Single-threaded workloads are simple tasks, like web browsing or text editing, which do not require a lot of processing power. Multi-threaded workloads involve heavier types of processing, for example, video editing and gaming. These types of workloads require a powerful processor, coupled with a significant amount of RAM.
The number of cores and the clock speed are the two primary indicators of a CPU's power. A CPU core receives instructions and performs calculations (operations) accordingly. Clock speed, also called clock rate, refers to the frequency at which one core is running, determining how fast the processing unit executes instructions.
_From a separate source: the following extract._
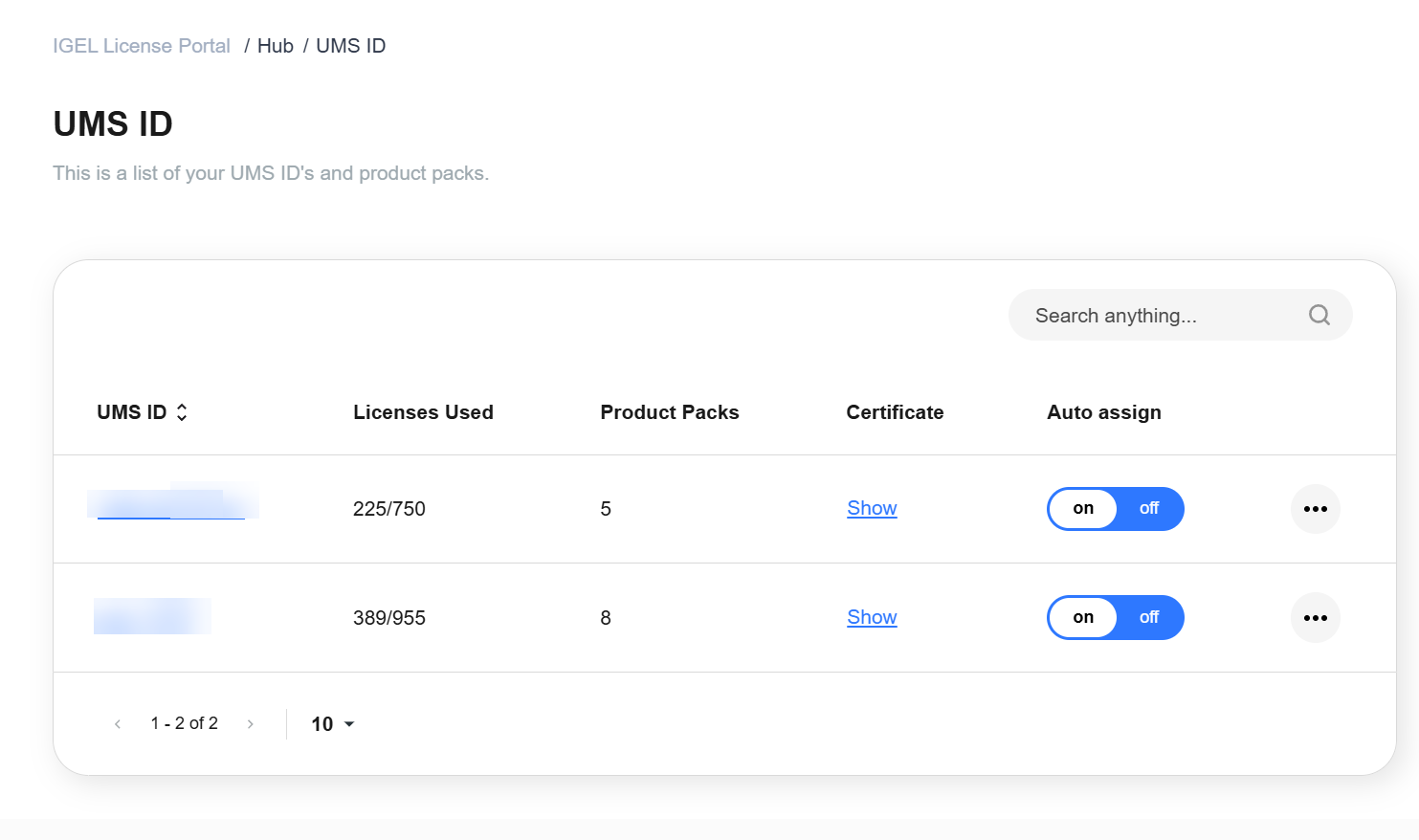Sort table by UMS ID arrows
1419x840 pixels.
pyautogui.click(x=182, y=412)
Together, they give the total clock speed or CPU speed, about which you can read in detail here. With more cores, the CPU's performance increases, as each core is being utilized to process the workload.
CPU socket
You also have to think about the motherboard's socket whenever you're looking to buy a new chip, as CPUs have various sizes, and the CPU must fit on the motherboard. AMD and Intel have a lot of different sockets for almost every new generation of CPUs. Taking into account that Intel CPUs became more and more popular, chances are that you'll find more motherboards compatible with Intel CPUs.
AMD vs. Intel
Brand wars are frequent in the tech industry, and when it comes to CPUs, there are only two giants: AMD and Intel. AMD CPUs operate efficiently and usually have a lower price tag. For example, AMD Sempron and Athlon dual-core processors are affordable, starting at 30$, and perform very well on PCs running home applications.
However, AMD processors do get hotter than Intel chips, and additional cooling solutions may have to be implemented. Intel CPUs are a bit more expensive, but they tend to outperform the competition, especially when it comes to multi-threaded workloads. Intel CPUs are power efficient and generate less heat. For this reason, many portable computers employ Intel CPUs.
CPU performance
CPUs use multiple cores to increase the overall speed by running numerous instructions simultaneously. Knowing the type of workload will help you determine what kind of processor you'll need.
For a PC running general-purpose applications, a dual-core processor will be enough, while for more complex workloads, you'll probably need a quad-core. The more cores a CPU has, the pricier it is. More cores translate to faster and better processing for heavy computing tasks, such as 3D modeling, photo and video editing, big data processing.
Generally, a quad-core processor would be the right choice if you use your computer for various tasks. For example, the Intel Core i5 quad-core processors provide excellent performance for running common applications and for gaming. However, Intel i7 processors shine when complex computing is involved, such as running 3D modeling applications or playing games with 4K HDR graphics, and this is mainly because of Intel's hyperthreading technology.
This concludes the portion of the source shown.